Om dat laatste te bereiken zet de staatssecretaris zich in voor de aanpak van geweld in afhankelijkheidsrelaties, zoals huiselijk geweld, eergerelateerd geweld of vrouwelijk genitale verminking. Want het zijn de afhankelijkheidsrelaties waardoor het geweldspatroon zo moeilijk te doorbreken is. Slachtoffers verdienen snelle, passende en veilige hulp én opvang. Zoals u weet, zetten we met Beschermd en Weerbaar de komende jaren flink wat extra geld in om dat te kunnen bieden. Het gaat om een grote financiële impuls van bijna euro 18 miljoen in 2008 oplopend tot structureel ruim euro 32 miljoen vanaf 2012.
Bij de aanpak van geweld in afhankelijkheidsrelaties gaat het aan de ene kant om het bieden van bescherming. Dat kan van levensbelang zijn.
Aan de andere kant gaat het om het streven slachtoffers hun zelfrespect te herwinnen en hun weerbaarheid te vergroten. Om zo weer mee te kunnen doen in de samenleving.
Dat is niet eenvoudig en kan soms haaks op elkaar staan. Want brengt het meedoen de vrouwen en hun kinderen niet in gevaar?
We moeten daarom steeds de juiste balans vinden tussen veiligheid en participatie. Hoe kunnen we dat bereiken?
Vroege signalering van geweld is essentieel. Hoe eerder je erbij bent, hoe beter. De kans dat slachtoffers worden afgesneden van de samenleving, wordt daardoor hopelijk ook kleiner.

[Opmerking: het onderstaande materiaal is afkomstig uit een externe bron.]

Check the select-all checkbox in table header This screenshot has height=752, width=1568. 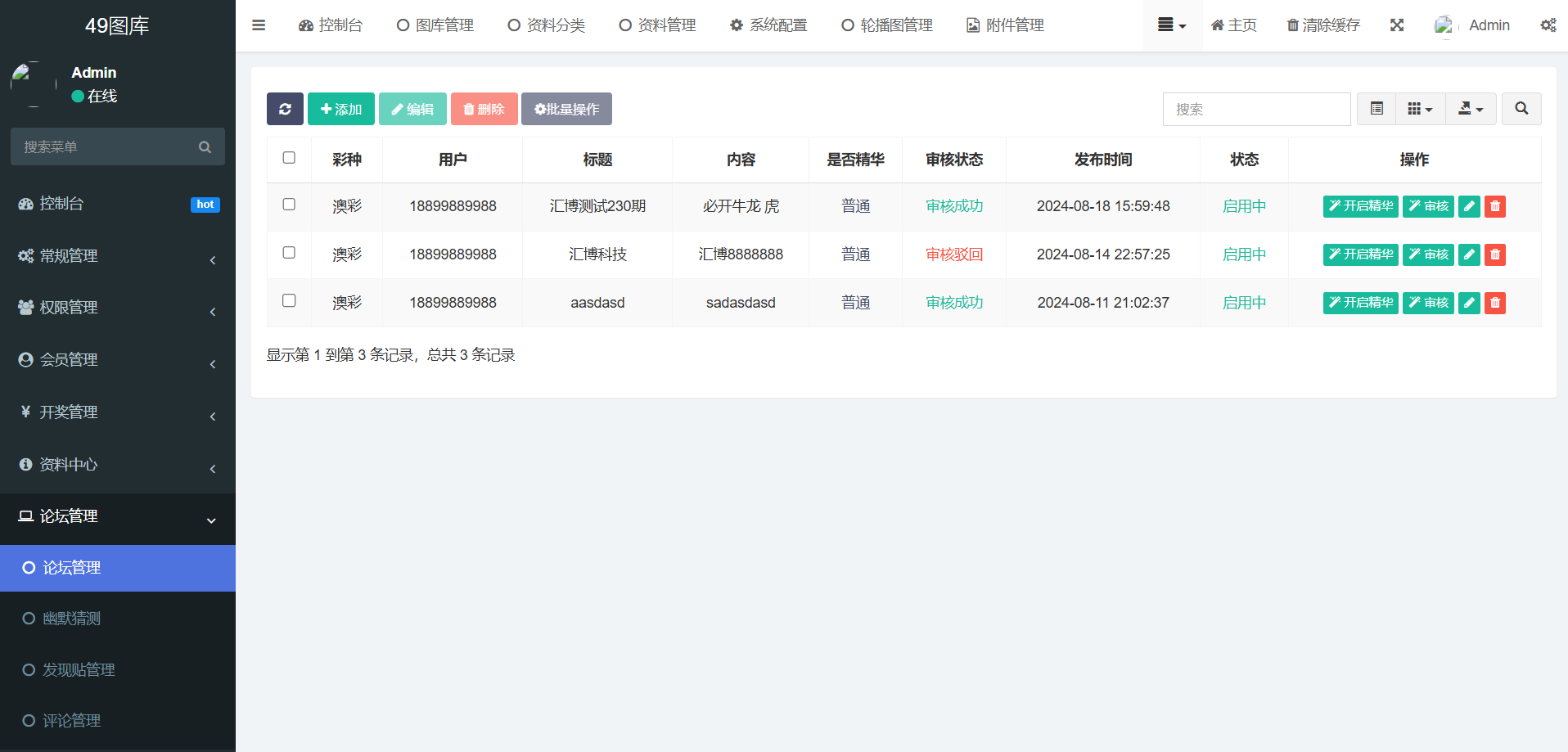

Helaas worden signalen van geweld en mishandeling nog te vaak over het hoofd gezien of niet herkend. Ook weten veel professionals nog niet goed hoe zij moeten handelen wanneer zij geconfronteerd worden met de gevolgen van geweld. Samen met de minister voor Jeugd en Gezin en de minister van Justitie wil de staatssecretaris het gebruik van een meldcode verplicht gaan stellen.
Deze code moet een houvast zijn voor professionals om bij vermoedens van kindermishandeling, huiselijk geweld, vrouwelijke genitale verminking en eergerelateerd geweld tot actie over te gaan.
Stap 1 is dus signalering en stap 2 is hulp en opvang bieden.
De vrouwenopvang speelt een sleutelrol in het doorbreken van de afhankelijkheidsrelaties en daarmee het geweld. De vrouwenopvang biedt vrouwen de gelegenheid weer zelf een pad te kiezen, zelf de regie te voeren. En tegelijkertijd de bescherming die zij vaak zo hard nodig hebben.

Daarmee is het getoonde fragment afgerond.